Um exemplo marcante de como o impacto de eventos potencialmente traumáticos tende a ser diluída com o tempo para a maioria das pessoas – sem que isso implique que não haja vítimas com sequelas psicológicas severas – é extensamente narrado por Bonanno em “The End of Trauma”: o ataque terrorista ao World Trade Center em 11 de setembro de 2001.
"O comissário de saúde da cidade de Nova York antecipou uma iminente 'crise de saúde mental pública'. (...) Autoridades da cidade consultaram especialistas em trauma de todo o país e 'começaram a fazer os preparativos para treinar um exército de terapeutas voluntários'. (...) Mas quase todo mundo próximo ao ataque estava condenado a sofrer? O transtorno de estresse pós-traumático era inevitável? Para a maioria dos profissionais de saúde mental da época, as respostas foram um retumbante sim", relata o psiquiatra.
Ocorre que a premeditada crise nunca veio. E, um ano após o 11 de setembro, a pesquisadora Patricia Resick, diretora do Centro para Recuperação de Trauma da Universidade do Missouri foi uma das poucas vozes a admitir que as profecias estavam erradas. "As expectativas das pessoas sobre o impacto do ataque na saúde mental do país estavam erradas. A lição? Emoções fortes não equivalem a psicopatologia".

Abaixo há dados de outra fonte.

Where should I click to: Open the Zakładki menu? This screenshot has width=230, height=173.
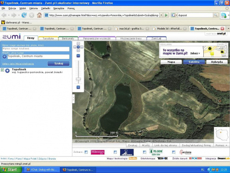click(x=46, y=8)
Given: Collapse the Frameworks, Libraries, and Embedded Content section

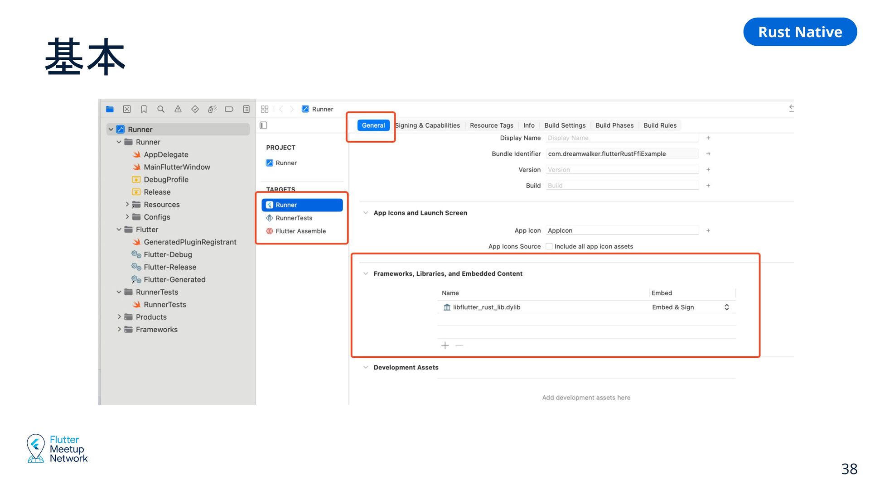Looking at the screenshot, I should tap(366, 273).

"Com tanta atenção ao TEPT, parece que exageramos na correção. (...) O trauma não é mais reprimido. Ele agora se reafirma com ousadia no título de séries de televisão e videogames, páginas da web e blogs. Está nos nomes de organizações profissionais e revistas acadêmicas. (...) Com todo esse trauma, o que é ou onde foi parar a resiliência?", questiona Bonnano.
A perda da fé na resiliência humana – já amplamente comprovada pela ciência, como alguns dos maiores especialistas na “psicologia da felicidade” do mundo atestam nos elogios ao livro de Bonanno – talvez seja a pior das consequências do alargamento sem precedentes do conceito de “trauma”, justamente por dificultar o acesso a tratamentos adequados mesmo para experiências adversas que não se enquadram na categoria.
“Se terapeutas e pacientes trabalham na suposição de que alguns eventos estressantes foram traumas, quando não são, eles acreditam erroneamente que os sintomas dos pacientes foram causados por estes acontecimentos. Muitos pacientes e terapeutas formam uma espécie de conluio para encontrar explicações fáceis para problemas que, na verdade, não têm soluções simples. Quando os pacientes passam anos com a ideia errada sobre a origem de seus problemas, podem estar perdendo tempo na terapia”, explica Michael Scheeringa.
“Em nosso admirável mundo novo sobrecarregado com a indulgência dos que se fazem de coitados, a resiliência está se tornando cada vez menos provável de ser um traço genético transmitido para a próxima geração”, diz Relojo-Howell, acrescentando que também há uma série de pesquisas indicando que se a capacidade de enfrentar adversidades é “um traço influenciado por uma combinação de genética, história pessoal, ambiente e contexto situacional”. Para que não reste dúvida, afinal, de que o elogio à resiliência não é mero capricho de quem enfrentou poucas intempéries, cabe o lembrete do psicólogo Viktor Frankl, que desenvolveu seu método terapêutico enquanto prisioneiro no campo de concentração de Auschwitz: “quando não podemos mudar uma situação, somos desafiados a mudar a nós mesmos”.